An electrical technician requires a capacitance of 2 μF in a circuit across a potential difference of 1 kV. A large number of 1 μF capacitors are available to him each of which can withstand a potential difference of not more than 400 V. Suggest a possible arrangement that requires the minimum number of capacitors.

Here we have,
Total required capacitance, C = 2$\mathrm{\mu F}$ 
Potential difference applied across the circuit, V =1 kV= 1000 V
Capacitance of each capacitor, C₁ = 1$\mathrm{\mu F}$ 
Maximum Potential difference applied across each capacitor, V₁ = 400 V 

Let, the possible arrangement of circuit be such that n capacitors of 1$\mathrm{\mu F}$ each, be connected in series in a row and m such rows be connected in parallel.
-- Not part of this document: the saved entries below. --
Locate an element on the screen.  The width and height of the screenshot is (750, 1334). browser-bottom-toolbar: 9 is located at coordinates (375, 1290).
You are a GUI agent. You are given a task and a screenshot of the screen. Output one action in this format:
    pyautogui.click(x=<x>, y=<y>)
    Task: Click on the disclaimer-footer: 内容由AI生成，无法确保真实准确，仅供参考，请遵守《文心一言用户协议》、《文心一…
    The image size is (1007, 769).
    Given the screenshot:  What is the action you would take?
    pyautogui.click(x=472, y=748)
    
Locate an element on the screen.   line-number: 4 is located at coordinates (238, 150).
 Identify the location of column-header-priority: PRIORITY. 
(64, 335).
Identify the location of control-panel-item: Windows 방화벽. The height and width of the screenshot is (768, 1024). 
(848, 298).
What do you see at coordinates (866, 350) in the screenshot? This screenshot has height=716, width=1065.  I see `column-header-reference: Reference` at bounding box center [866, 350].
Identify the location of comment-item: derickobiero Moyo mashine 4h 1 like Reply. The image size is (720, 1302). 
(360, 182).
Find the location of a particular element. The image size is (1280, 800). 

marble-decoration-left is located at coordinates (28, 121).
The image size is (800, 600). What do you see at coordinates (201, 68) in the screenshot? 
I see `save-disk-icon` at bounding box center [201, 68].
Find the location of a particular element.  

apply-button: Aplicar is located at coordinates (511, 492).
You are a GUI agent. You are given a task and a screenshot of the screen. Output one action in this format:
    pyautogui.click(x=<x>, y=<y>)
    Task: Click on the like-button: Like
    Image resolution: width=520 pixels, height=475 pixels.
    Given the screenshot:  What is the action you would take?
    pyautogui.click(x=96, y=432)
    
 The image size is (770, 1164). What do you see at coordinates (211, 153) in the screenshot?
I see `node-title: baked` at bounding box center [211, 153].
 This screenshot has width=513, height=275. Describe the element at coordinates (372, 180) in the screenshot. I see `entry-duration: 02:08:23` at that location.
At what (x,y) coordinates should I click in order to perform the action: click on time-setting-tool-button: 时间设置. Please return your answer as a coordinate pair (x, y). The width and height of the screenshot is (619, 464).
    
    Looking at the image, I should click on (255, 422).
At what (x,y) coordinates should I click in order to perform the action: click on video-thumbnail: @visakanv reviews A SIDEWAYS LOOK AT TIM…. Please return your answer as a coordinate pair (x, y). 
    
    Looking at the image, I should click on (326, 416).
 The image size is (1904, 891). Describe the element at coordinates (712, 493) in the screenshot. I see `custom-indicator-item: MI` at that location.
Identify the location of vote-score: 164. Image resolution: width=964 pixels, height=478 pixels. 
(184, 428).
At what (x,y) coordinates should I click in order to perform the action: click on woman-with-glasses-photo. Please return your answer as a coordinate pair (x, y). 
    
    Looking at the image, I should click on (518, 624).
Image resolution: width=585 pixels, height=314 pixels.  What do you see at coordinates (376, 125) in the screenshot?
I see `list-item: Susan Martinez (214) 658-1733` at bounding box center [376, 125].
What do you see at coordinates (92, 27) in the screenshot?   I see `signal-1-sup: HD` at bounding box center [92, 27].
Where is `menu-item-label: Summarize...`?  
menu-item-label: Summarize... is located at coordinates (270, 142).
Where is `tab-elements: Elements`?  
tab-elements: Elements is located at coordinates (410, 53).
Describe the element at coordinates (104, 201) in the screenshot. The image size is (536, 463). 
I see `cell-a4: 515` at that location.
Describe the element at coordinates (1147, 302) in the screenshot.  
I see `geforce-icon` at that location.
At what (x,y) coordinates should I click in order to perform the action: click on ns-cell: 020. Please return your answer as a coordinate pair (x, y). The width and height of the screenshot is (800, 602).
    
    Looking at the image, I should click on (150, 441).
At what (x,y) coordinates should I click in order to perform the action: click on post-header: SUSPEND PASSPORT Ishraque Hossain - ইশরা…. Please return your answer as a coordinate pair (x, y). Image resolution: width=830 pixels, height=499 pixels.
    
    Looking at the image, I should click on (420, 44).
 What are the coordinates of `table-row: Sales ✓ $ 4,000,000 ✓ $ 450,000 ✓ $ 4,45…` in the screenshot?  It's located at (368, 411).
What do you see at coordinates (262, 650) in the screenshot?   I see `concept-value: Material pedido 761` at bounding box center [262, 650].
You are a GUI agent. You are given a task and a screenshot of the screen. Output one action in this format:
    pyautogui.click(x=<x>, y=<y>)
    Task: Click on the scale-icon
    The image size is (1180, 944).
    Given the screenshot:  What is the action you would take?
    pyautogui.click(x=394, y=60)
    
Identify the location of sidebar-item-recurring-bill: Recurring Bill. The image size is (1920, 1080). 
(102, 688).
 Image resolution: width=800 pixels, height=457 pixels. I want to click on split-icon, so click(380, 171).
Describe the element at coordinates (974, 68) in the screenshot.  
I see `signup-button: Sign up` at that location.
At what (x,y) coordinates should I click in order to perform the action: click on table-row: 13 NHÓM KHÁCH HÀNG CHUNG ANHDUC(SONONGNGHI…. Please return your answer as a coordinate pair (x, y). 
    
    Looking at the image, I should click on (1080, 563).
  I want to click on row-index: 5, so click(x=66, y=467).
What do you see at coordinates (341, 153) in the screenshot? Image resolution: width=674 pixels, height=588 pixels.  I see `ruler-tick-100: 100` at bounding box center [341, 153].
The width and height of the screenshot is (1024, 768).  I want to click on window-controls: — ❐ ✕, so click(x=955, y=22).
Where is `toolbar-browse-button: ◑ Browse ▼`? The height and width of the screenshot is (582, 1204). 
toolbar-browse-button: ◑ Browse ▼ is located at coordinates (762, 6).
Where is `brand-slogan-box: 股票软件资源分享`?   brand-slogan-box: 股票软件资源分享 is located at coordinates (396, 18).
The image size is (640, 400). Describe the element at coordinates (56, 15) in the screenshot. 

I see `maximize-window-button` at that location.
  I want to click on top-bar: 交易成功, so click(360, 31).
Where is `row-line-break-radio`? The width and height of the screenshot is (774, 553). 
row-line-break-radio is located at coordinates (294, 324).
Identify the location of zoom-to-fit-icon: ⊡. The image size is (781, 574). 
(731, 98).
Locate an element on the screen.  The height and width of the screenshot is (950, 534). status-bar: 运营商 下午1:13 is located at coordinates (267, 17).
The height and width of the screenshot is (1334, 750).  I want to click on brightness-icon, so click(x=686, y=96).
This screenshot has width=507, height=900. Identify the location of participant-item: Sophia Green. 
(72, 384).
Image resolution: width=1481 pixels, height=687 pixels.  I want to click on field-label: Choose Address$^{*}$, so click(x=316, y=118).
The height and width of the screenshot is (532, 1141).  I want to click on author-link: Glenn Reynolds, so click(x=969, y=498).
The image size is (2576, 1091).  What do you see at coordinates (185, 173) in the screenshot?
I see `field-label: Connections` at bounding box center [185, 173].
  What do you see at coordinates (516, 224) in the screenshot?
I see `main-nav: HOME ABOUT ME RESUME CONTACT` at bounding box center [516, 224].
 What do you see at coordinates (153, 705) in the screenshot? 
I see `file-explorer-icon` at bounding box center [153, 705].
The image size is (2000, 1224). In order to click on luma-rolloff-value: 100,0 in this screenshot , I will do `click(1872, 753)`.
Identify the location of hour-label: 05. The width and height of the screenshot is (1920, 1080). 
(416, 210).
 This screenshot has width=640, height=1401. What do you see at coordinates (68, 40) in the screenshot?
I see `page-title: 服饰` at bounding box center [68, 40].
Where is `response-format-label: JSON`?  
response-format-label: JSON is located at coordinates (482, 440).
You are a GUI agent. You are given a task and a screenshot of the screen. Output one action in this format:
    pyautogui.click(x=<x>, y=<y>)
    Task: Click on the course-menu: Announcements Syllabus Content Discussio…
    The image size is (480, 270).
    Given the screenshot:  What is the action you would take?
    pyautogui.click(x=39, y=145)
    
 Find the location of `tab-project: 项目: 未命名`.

Therefore, total number of capacitors-N = m x n

Since the potential in each row is 1000 V, the number of capacitors in each row of series arrangement is 
              
                     $$\begin{gathered} \frac{1000}{\mathrm{n}} = 400 \\ \mathrm{n} = 2.5 \end{gathered}$$

Since, the number of capacitors cannot be in fraction, therefore, we take n=3.

Now, the capacitance of n capacitors in series, in m such rows is

$$\begin{gathered} \frac{1}{{\mathrm{C}}_{\mathrm{s}}} = \left[\frac{1}{\mathrm{n}}+\frac{1}{\mathrm{n}}+...\mathrm{n} \mathrm{lines}\right] = \mathrm{m} \\ {\mathrm{C}}_{\mathrm{s}} = \frac{1}{\mathrm{n}}\mathrm{\mu F} \end{gathered}$$

So, the resultant capacitance of all capacitors is equal to
 
$\frac{1}{\mathrm{n}}+\frac{1}{\mathrm{n}}+\frac{1}{\mathrm{n}}....+\mathrm{m} \mathrm{terms} = 2$$\mathrm{\mu F}$
                           $\frac{\mathrm{m}}{\mathrm{n}}=2$ $\mathrm{\mu F}$
                     
                            $$\begin{gathered} \frac{\mathrm{m}}{3}=2 \\ \mathrm{m} = 6 \mathrm{rows} \\ \mathrm{n} = 6 \times 3 = 18 \end{gathered}$$

Hence, 1$\mathrm{\mu F}$ capacitor each,  should be connected in 6 parallel rows, where,  each row contains 3 capacitors each in series.